### THE RECORDS
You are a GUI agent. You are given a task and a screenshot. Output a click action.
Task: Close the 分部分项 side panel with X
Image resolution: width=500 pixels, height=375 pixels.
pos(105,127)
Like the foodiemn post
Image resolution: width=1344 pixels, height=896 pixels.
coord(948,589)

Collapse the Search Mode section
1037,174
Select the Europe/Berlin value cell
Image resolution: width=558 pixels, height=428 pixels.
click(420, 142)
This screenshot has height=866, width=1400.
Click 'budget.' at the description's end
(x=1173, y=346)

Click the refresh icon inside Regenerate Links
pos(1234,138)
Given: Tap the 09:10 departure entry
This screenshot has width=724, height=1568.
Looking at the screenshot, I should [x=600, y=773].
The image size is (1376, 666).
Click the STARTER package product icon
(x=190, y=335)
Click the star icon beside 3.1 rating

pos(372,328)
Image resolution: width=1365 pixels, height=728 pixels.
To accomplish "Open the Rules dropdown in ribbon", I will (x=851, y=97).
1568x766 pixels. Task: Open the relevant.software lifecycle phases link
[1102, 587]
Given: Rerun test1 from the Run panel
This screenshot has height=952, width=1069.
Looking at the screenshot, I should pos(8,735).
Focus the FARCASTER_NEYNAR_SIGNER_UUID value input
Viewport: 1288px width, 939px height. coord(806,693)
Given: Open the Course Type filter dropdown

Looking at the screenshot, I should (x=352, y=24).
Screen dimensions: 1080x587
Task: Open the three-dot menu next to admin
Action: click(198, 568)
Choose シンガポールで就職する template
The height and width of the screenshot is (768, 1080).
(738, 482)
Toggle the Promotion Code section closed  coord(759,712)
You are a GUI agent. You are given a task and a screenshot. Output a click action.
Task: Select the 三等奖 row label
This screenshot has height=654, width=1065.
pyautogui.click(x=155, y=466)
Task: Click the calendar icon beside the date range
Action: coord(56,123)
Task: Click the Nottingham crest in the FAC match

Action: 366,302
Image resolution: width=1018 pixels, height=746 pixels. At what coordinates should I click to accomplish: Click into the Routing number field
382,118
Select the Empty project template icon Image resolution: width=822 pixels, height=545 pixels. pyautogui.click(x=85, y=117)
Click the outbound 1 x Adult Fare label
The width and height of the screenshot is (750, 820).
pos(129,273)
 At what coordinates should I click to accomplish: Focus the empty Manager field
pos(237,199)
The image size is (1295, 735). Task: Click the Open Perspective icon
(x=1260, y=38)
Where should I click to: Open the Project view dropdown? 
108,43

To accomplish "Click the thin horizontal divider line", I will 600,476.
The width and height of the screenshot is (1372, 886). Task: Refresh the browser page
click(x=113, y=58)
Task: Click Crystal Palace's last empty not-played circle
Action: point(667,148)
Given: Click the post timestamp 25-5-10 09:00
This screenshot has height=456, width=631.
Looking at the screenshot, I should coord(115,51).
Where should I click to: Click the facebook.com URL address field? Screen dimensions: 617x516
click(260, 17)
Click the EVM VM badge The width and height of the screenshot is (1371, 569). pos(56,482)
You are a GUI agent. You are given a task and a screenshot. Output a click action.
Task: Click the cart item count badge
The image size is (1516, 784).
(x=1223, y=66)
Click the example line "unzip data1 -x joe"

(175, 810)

### WHAT THE TASK REQUIRES
Your reply should be the material above, repeated word for word.

### RESULT FOR THIS TASK
You are a GUI agent. You are given a task and a screenshot. Output a click action.
Task: Close the 分部分项 side panel with X
Image resolution: width=500 pixels, height=375 pixels.
pos(105,127)
Like the foodiemn post
Image resolution: width=1344 pixels, height=896 pixels.
coord(948,589)

Collapse the Search Mode section
1037,174
Select the Europe/Berlin value cell
Image resolution: width=558 pixels, height=428 pixels.
click(420, 142)
This screenshot has height=866, width=1400.
Click 'budget.' at the description's end
(x=1173, y=346)

Click the refresh icon inside Regenerate Links
pos(1234,138)
Given: Tap the 09:10 departure entry
This screenshot has width=724, height=1568.
Looking at the screenshot, I should [x=600, y=773].
The image size is (1376, 666).
Click the STARTER package product icon
(x=190, y=335)
Click the star icon beside 3.1 rating

pos(372,328)
Image resolution: width=1365 pixels, height=728 pixels.
To accomplish "Open the Rules dropdown in ribbon", I will (x=851, y=97).
1568x766 pixels. Task: Open the relevant.software lifecycle phases link
[1102, 587]
Given: Rerun test1 from the Run panel
This screenshot has height=952, width=1069.
Looking at the screenshot, I should pos(8,735).
Focus the FARCASTER_NEYNAR_SIGNER_UUID value input
Viewport: 1288px width, 939px height. coord(806,693)
Given: Open the Course Type filter dropdown

Looking at the screenshot, I should (x=352, y=24).
Screen dimensions: 1080x587
Task: Open the three-dot menu next to admin
Action: click(198, 568)
Choose シンガポールで就職する template
The height and width of the screenshot is (768, 1080).
(738, 482)
Toggle the Promotion Code section closed  coord(759,712)
You are a GUI agent. You are given a task and a screenshot. Output a click action.
Task: Select the 三等奖 row label
This screenshot has height=654, width=1065.
pyautogui.click(x=155, y=466)
Task: Click the calendar icon beside the date range
Action: coord(56,123)
Task: Click the Nottingham crest in the FAC match

Action: 366,302
Image resolution: width=1018 pixels, height=746 pixels. At what coordinates should I click to accomplish: Click into the Routing number field
382,118
Select the Empty project template icon Image resolution: width=822 pixels, height=545 pixels. pyautogui.click(x=85, y=117)
Click the outbound 1 x Adult Fare label
The width and height of the screenshot is (750, 820).
pos(129,273)
 At what coordinates should I click to accomplish: Focus the empty Manager field
pos(237,199)
The image size is (1295, 735). Task: Click the Open Perspective icon
(x=1260, y=38)
Where should I click to: Open the Project view dropdown? 
108,43

To accomplish "Click the thin horizontal divider line", I will 600,476.
The width and height of the screenshot is (1372, 886). Task: Refresh the browser page
click(x=113, y=58)
Task: Click Crystal Palace's last empty not-played circle
Action: point(667,148)
Given: Click the post timestamp 25-5-10 09:00
This screenshot has height=456, width=631.
Looking at the screenshot, I should coord(115,51).
Where should I click to: Click the facebook.com URL address field? Screen dimensions: 617x516
click(260, 17)
Click the EVM VM badge The width and height of the screenshot is (1371, 569). pos(56,482)
You are a GUI agent. You are given a task and a screenshot. Output a click action.
Task: Click the cart item count badge
The image size is (1516, 784).
(x=1223, y=66)
Click the example line "unzip data1 -x joe"

(175, 810)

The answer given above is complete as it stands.